By comparison, here’s Justin Fields’ stats last season:
Passing: 158-of-225, 70.2%, 2,100 yards, 9.3 Y/A, 22 TD, 6 INT
Rushing: 81 carries, 383 yards, 4.7 Y/A, five touchdowns
Compared to another QB in the 2022 draft class expected to go early, here are the passing statistics for Spencer Rattler, a player with all kinds of offensive benefits in his corner at Oklahoma:
Passing: 214-of-317, 67.5%, 3,031 yards, 9.6 Y/A, 28 TD, 7 INT
Rushing: 81 carries, 160 yards, 2.0 Y/A, six touchdowns
McCall also ranked third in efficiency among quarterbacks with at least 200 attempts, only trailing Jones and Wilson. McCall also ranked fifth among all quarterbacks in rushing yards and was the only player in the top-10 of that category to also post any kind of top-10 passing numbers.
This would be interesting even if McCall was 22. It should be fascinating knowing that he was only 19. It should be a book when you consider that Coastal Carolina wasn’t even a Division-I football team five years ago.

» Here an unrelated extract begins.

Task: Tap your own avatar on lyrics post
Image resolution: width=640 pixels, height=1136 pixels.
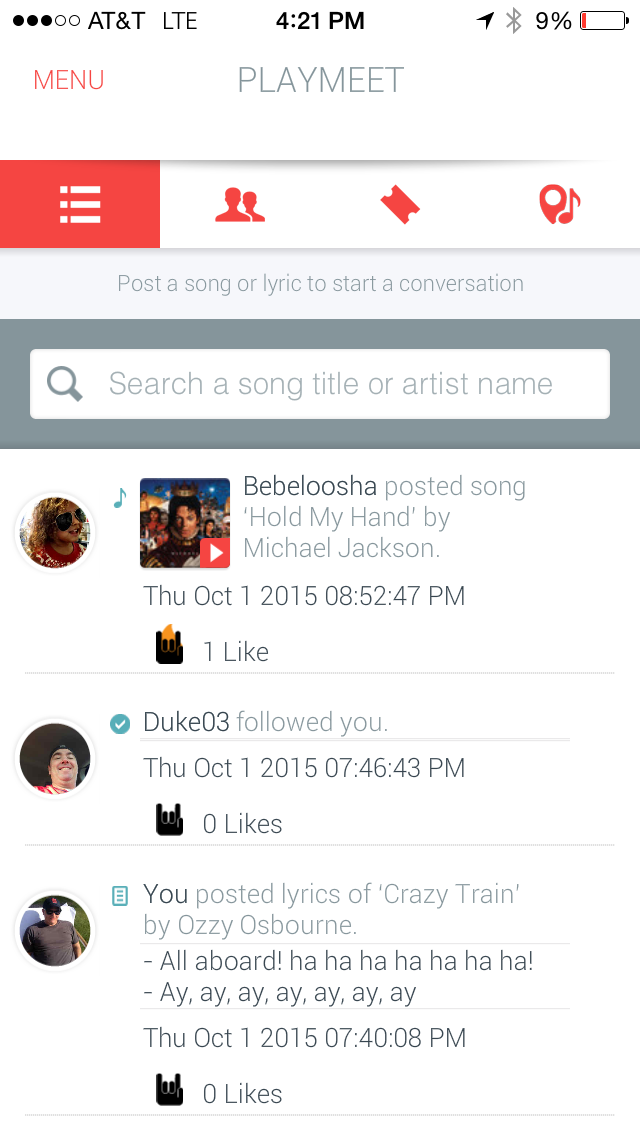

Where he fits for now, but a list that will keep growing
I realize that I’m not the first person to recognize McCall’s special talents. PFF was hyping him in December. People who actually love college football (I only follow when it relates to the NFL Draft) have been singing his praises as a college football player. But maybe there’s only a couple other people out there who believe, like me, that McCall has given us every reason to believe that between now and next year, he’ll be the type of quarterback prospect that a team dreams of building around.
That’s the definition of a franchise quarterback.

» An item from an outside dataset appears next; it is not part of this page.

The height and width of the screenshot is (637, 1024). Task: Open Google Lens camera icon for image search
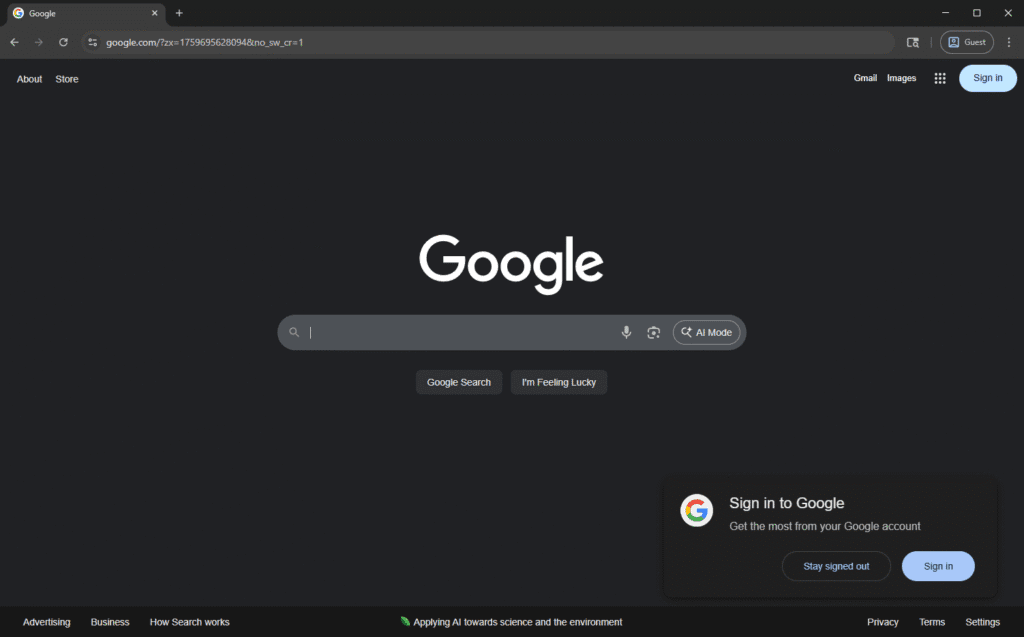[653, 331]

There are a number of teams and coaching trees that I think already make sense for McCall’s talents and skillset:
The Rams and anything to do with Sean McVay, including the Seahawks (OC Shane Waldron), Packers (Matt LaFleur), and Bengals (Zac Taylor). Of course, none of those teams will be seeking a franchise quarterback next season. Well, we don’t think any of them will be. But if McCall enters the draft as a mid-round pick instead of as a first rounder, then the Rams, Seahawks, or Bengals would make sense as fits for him as a developmental project. Seattle might especially love him because I could sense that Pete Carroll would also be enamored with his intangibles and penchant for choosing to run the football.
If we’re looking at a scenario where McCall is projected to go in the first round as a franchise quarterback, then the landing spots might include teams that we expect to still need quarterbacks by then: the Lions, Texans, Panthers, Bucs, Falcons, Bears, Vikings, Eagles, Giants, Patriots, Steelers, Dolphins, Colts, Raiders, and Broncos could all apply. There’s no shortage of teams that lack guaranteed long-term answers at quarterback.
Within those 14 teams, I could probably identify New England, Pittsburgh, Detroit, Carolina, and Philadelphia as “more obvious” fits, but then I have no idea who the 32 NFL coaching staffs will be in 2022. And it would be irresponsible for any team to draft McCall if they don’t plan to play to his strengths. He has to be an exact fit for the coaching staff that selects him and that coaching staff has to say, first and foremost, “You’re the best option QB prospect we’ve ever seen and we don’t want to screw that up.” It means taking a philosophical risk with your offense, but perhaps no greater of a risk than drafting a pocket passer who lacks some of those amazing traits that McCall possesses.
Or maybe Jamey Chadwell winds up in the NFL one day soon and the pair can reunite. Disney loves a sequel.
—
There’s obviously a lot more I wanted to say about Grayson McCall. I wanted to tell you which quarterbacks he’s a mix of, but then that list also grew too long. And I realize that people will murder me for the names on it. I also wanted to list all the strengths and weaknesses, but eventually you have to know when to quit. We’ve got plenty more days to talk about Grayson McCall.
And then, one day, everyone else will be talking about him too.